How to complete this task ->
Copy word for word the lines of the records below, beginning at the one with "Where should I" and finishing at the one with "Task: Click the", ends included, but none of the pictures.

:: Data listing

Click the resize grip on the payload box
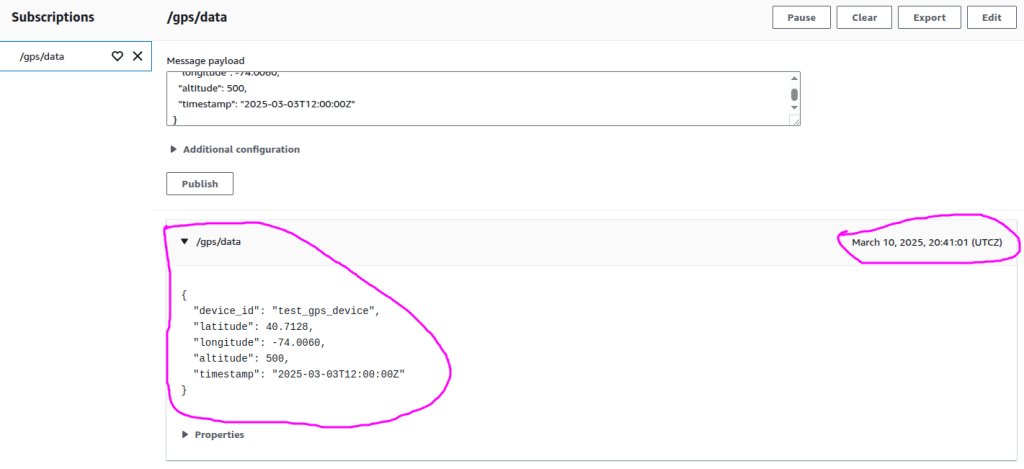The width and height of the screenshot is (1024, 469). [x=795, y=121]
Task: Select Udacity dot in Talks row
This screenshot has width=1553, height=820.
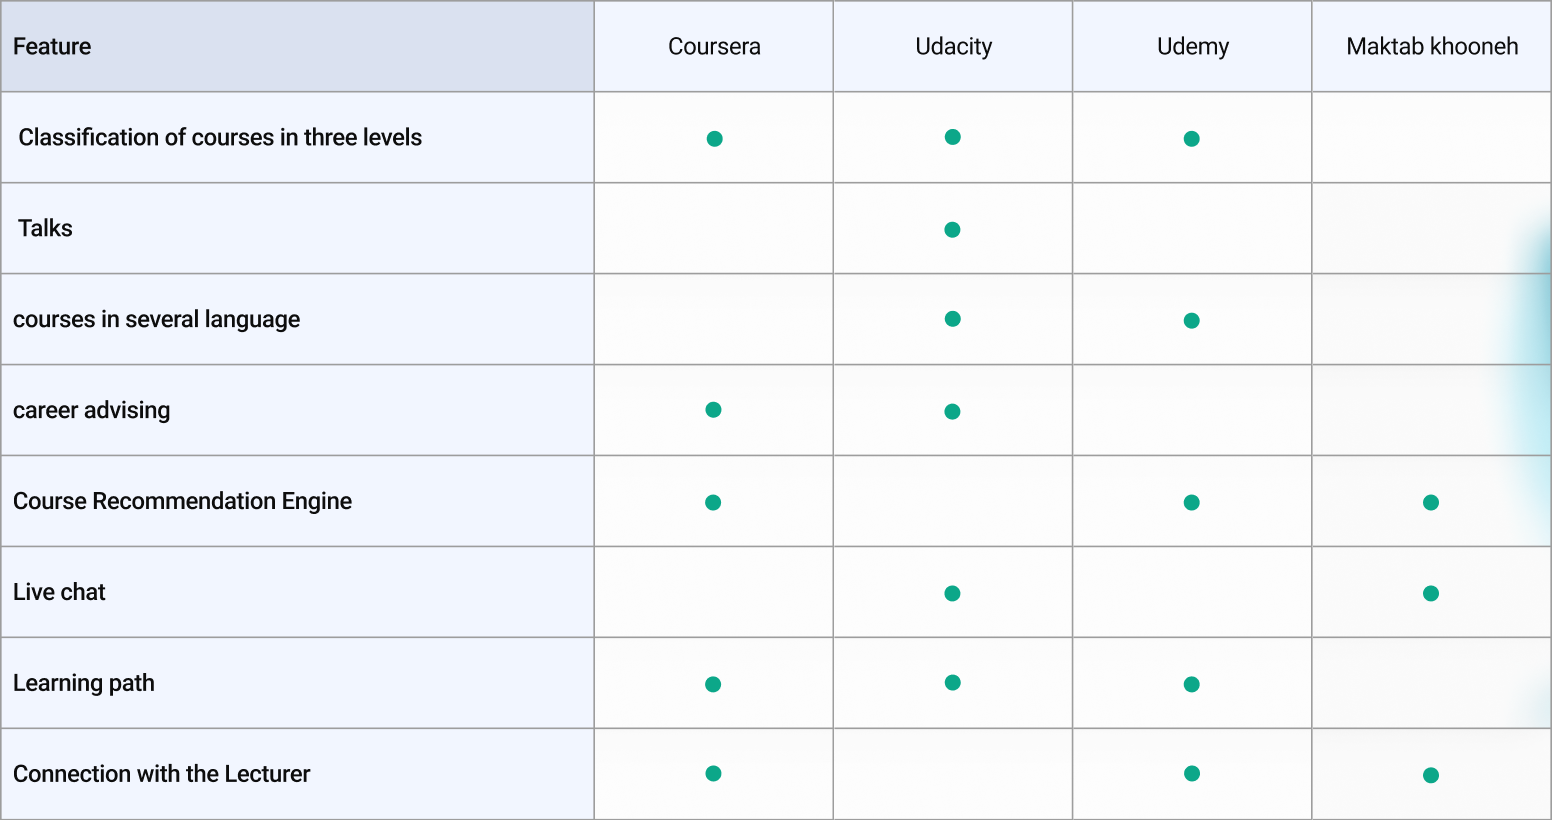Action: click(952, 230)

::::
:: Data listing

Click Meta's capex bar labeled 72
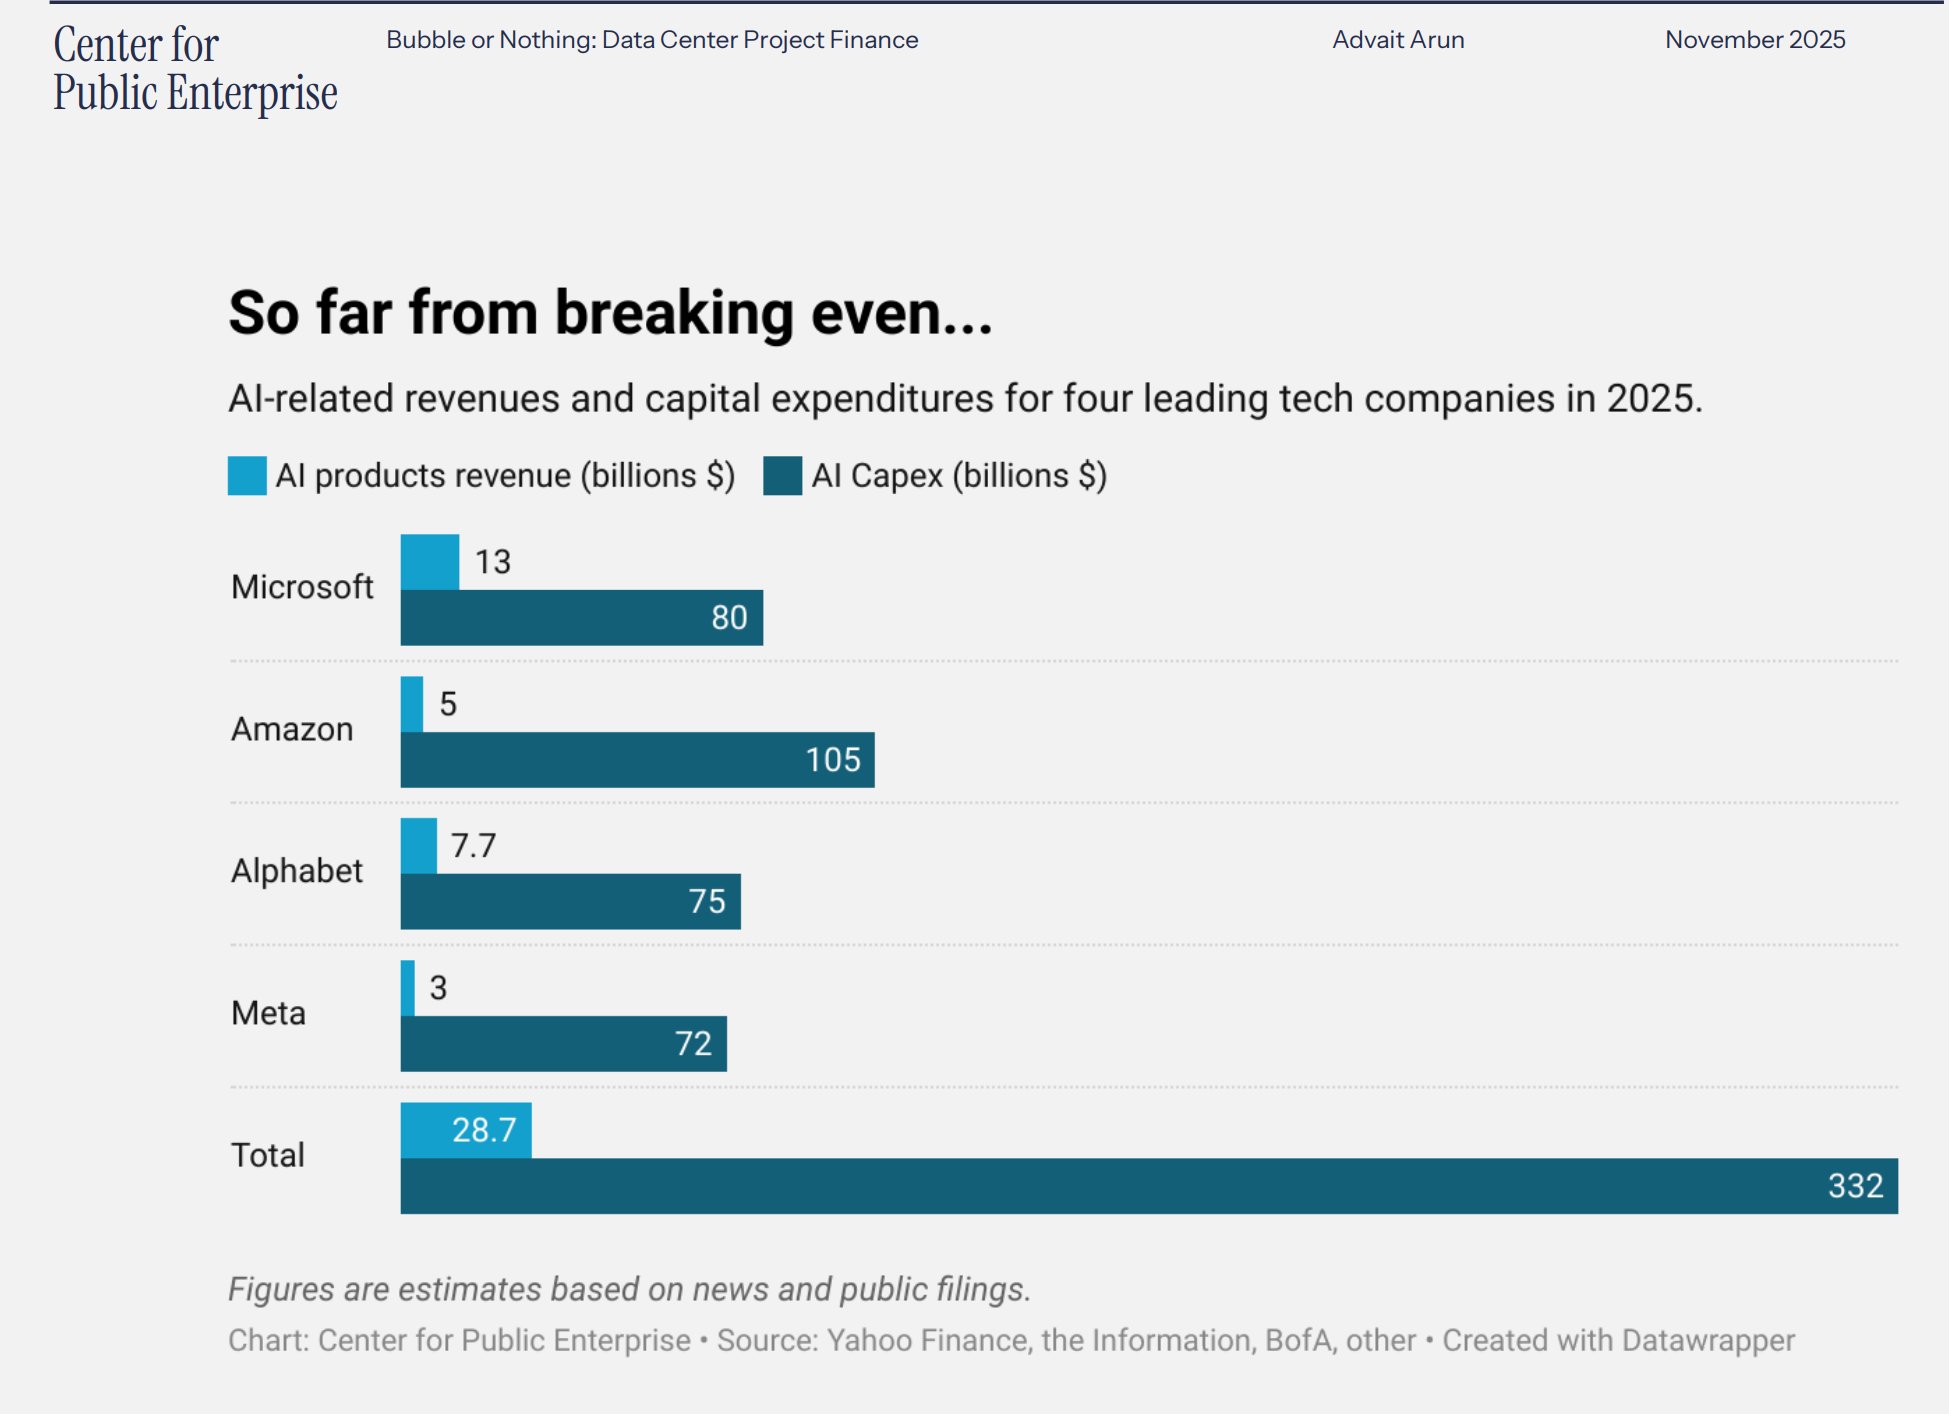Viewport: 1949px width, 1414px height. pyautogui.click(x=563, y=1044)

::::
:: Data listing

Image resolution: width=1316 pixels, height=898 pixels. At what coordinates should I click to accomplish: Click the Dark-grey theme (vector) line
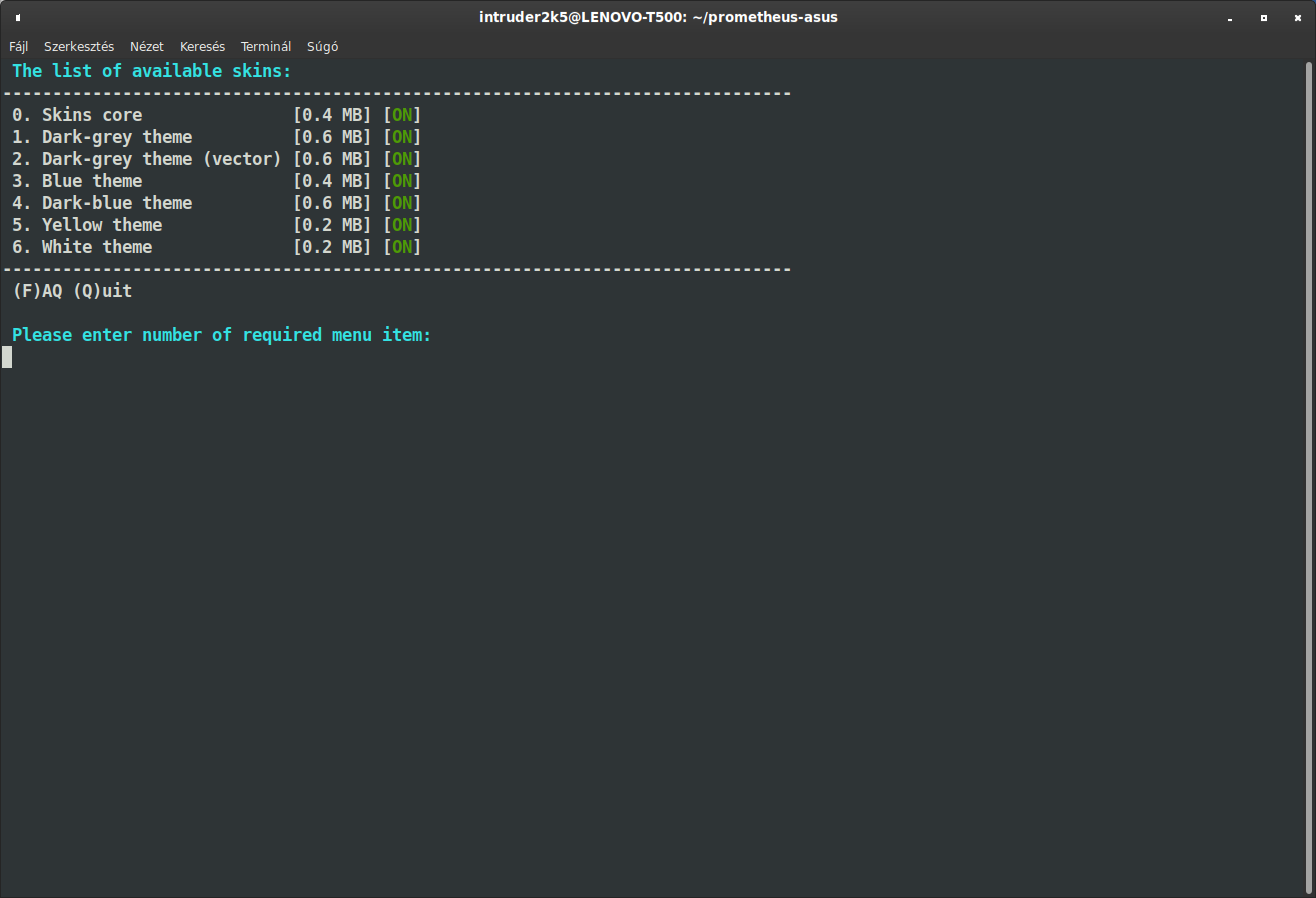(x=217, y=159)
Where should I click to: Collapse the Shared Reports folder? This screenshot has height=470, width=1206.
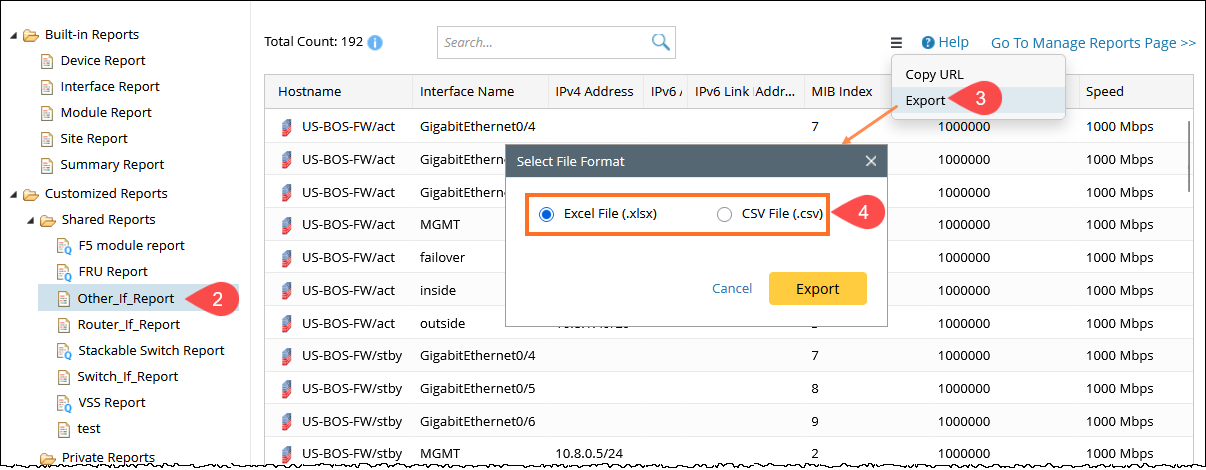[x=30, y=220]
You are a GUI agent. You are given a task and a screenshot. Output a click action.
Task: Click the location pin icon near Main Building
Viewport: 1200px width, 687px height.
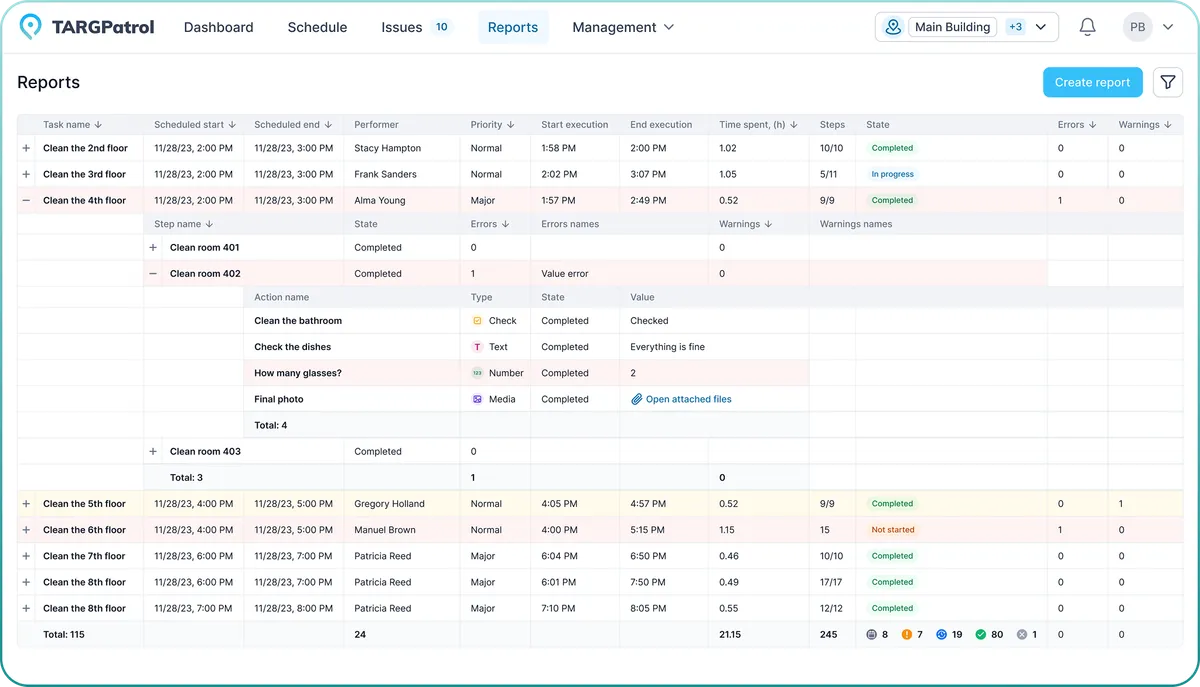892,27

::::

Solution to this task ->
Where should I click to: Collapse the Shared Reports folder? This screenshot has height=470, width=1206.
[x=30, y=220]
You are a GUI agent. You are given a task and a screenshot. Output a click action.
Task: Click the location pin icon near Main Building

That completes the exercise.